(Records supplied)
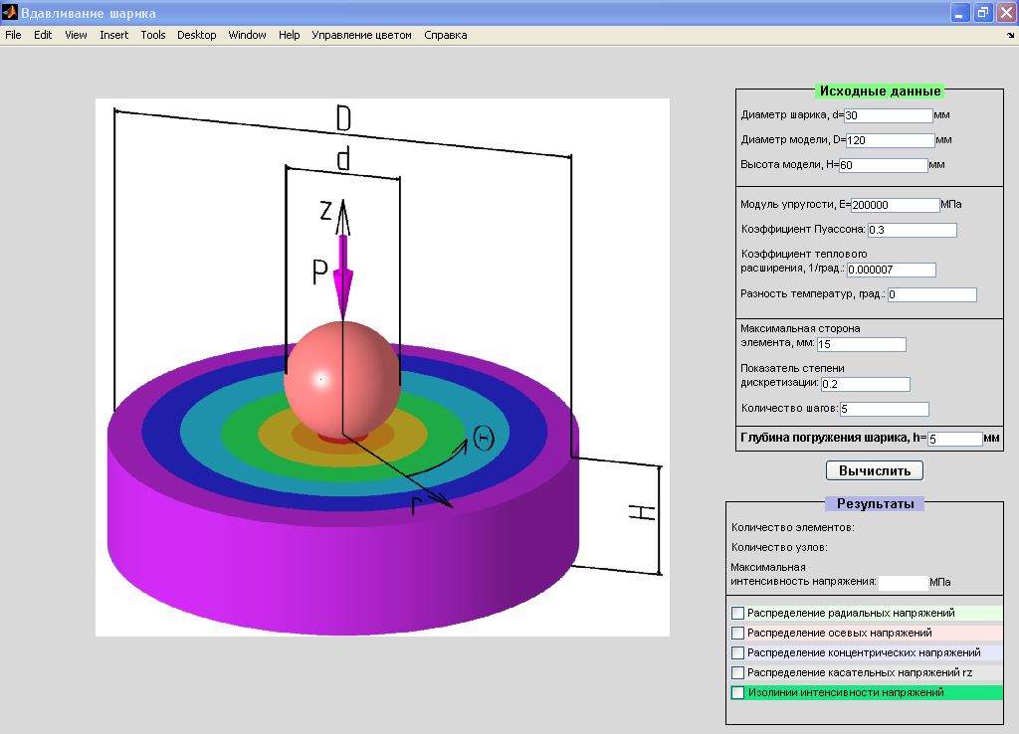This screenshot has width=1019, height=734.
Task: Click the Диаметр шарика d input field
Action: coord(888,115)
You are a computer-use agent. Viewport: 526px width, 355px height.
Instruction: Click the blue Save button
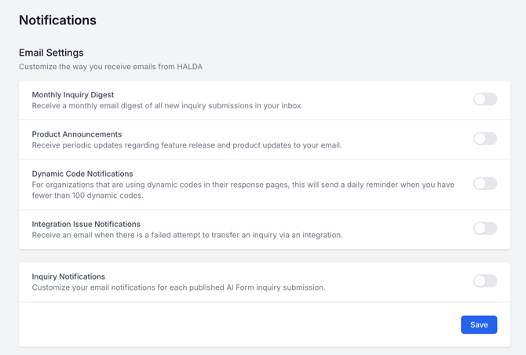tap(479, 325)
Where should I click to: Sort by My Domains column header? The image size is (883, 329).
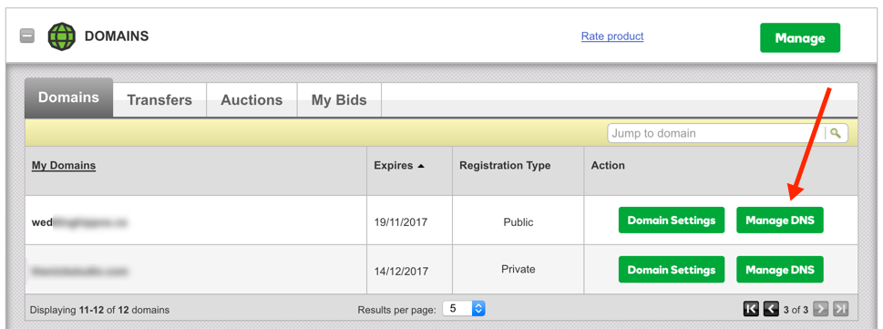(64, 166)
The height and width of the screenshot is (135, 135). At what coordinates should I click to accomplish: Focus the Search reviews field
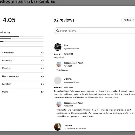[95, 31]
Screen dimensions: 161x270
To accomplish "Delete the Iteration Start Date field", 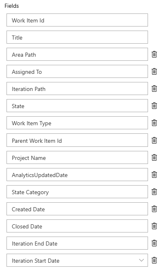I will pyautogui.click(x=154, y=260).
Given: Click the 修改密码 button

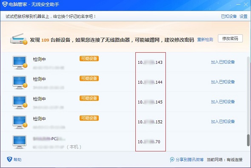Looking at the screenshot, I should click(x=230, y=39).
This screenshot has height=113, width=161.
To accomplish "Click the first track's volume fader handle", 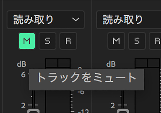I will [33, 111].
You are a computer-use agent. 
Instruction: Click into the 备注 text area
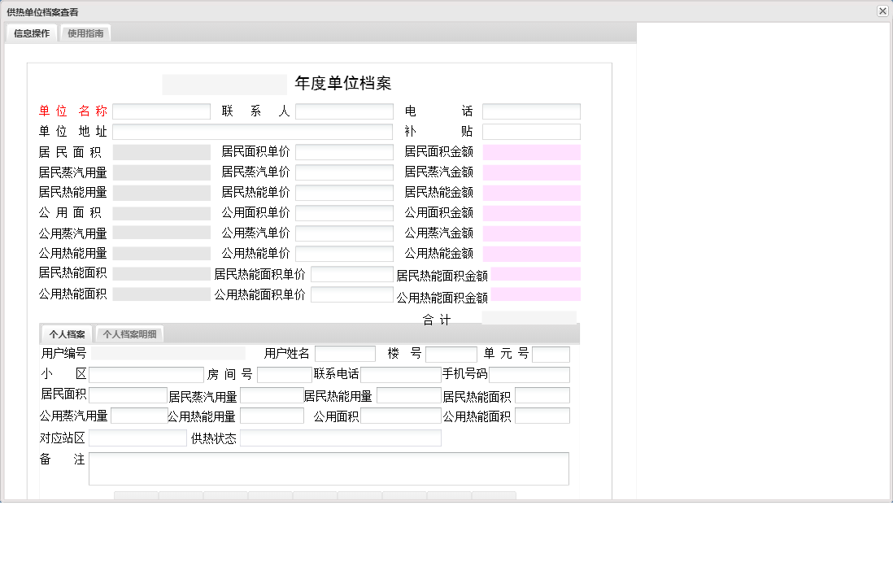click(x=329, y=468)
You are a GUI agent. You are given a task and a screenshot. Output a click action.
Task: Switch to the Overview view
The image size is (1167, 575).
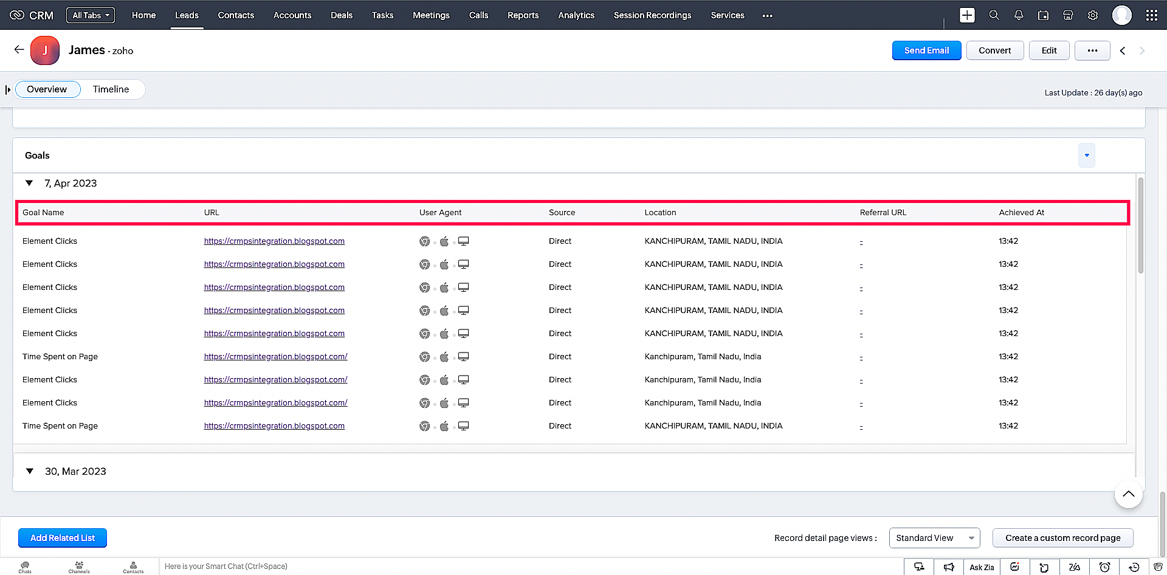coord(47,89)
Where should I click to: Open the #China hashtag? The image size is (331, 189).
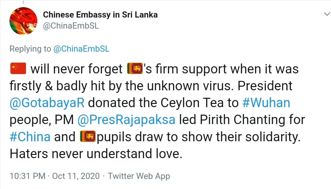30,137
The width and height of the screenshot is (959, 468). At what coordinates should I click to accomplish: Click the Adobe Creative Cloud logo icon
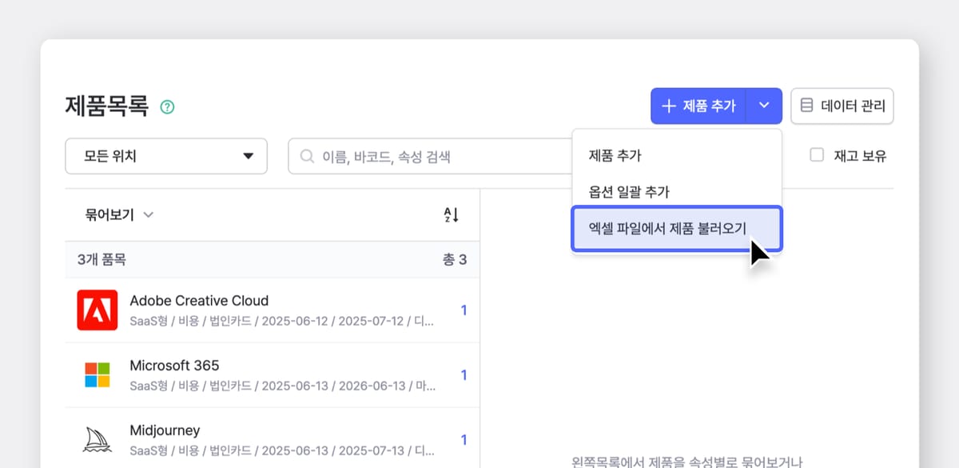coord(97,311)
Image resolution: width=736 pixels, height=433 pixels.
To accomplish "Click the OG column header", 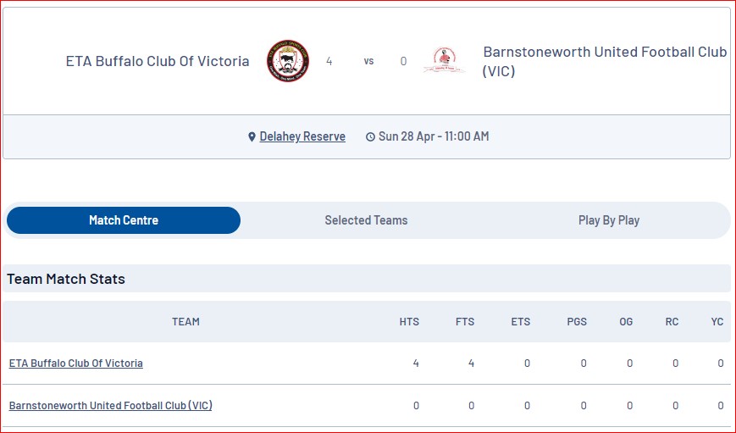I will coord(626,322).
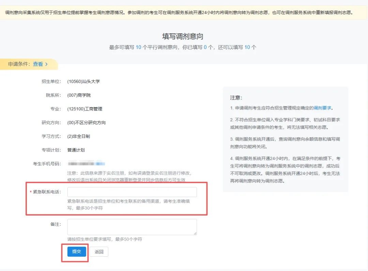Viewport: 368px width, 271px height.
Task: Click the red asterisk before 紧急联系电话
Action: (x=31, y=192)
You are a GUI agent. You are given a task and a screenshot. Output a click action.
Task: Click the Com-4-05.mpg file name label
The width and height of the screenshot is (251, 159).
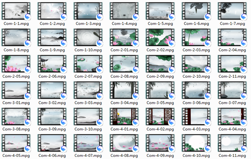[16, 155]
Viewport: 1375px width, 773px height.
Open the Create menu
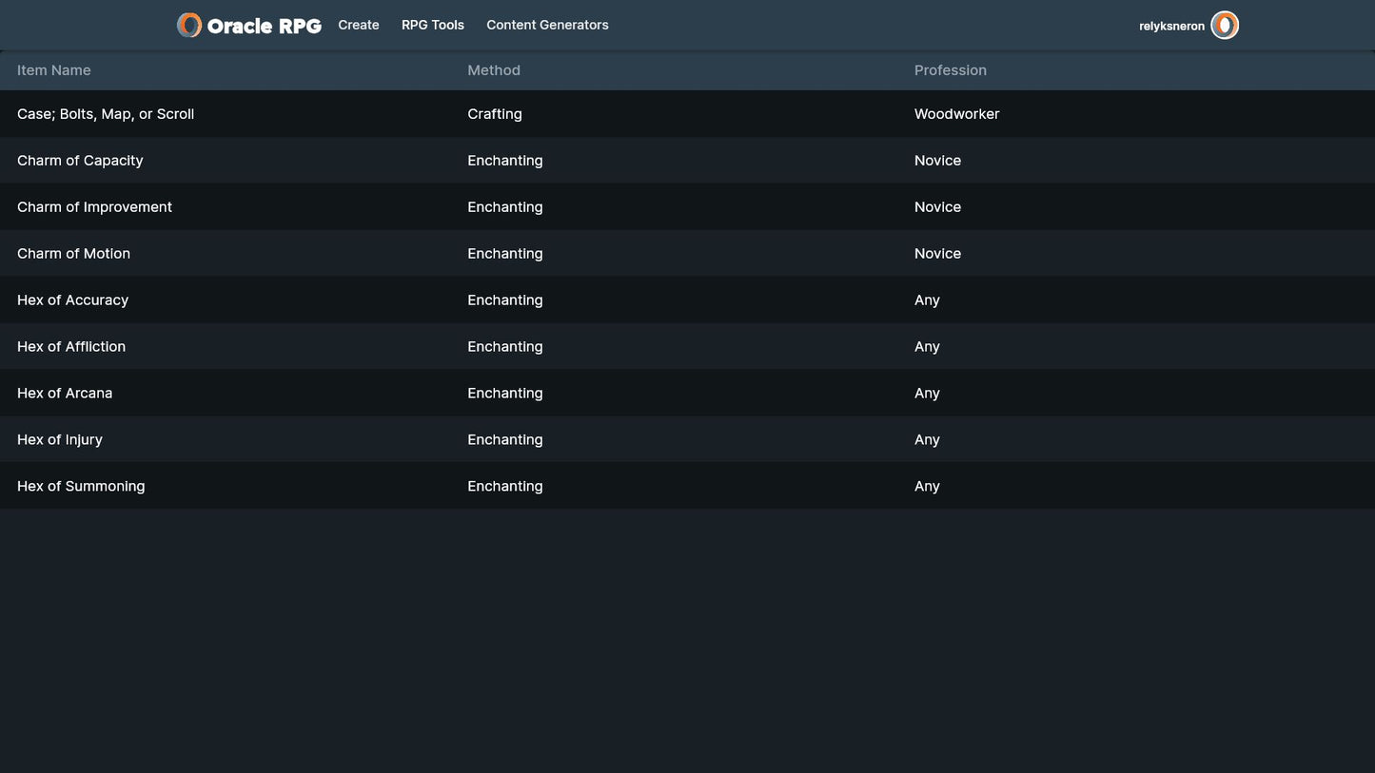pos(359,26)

(Work instructions) State how many lines above include the word "agent", and nothing more.

(Response to this exercise) 4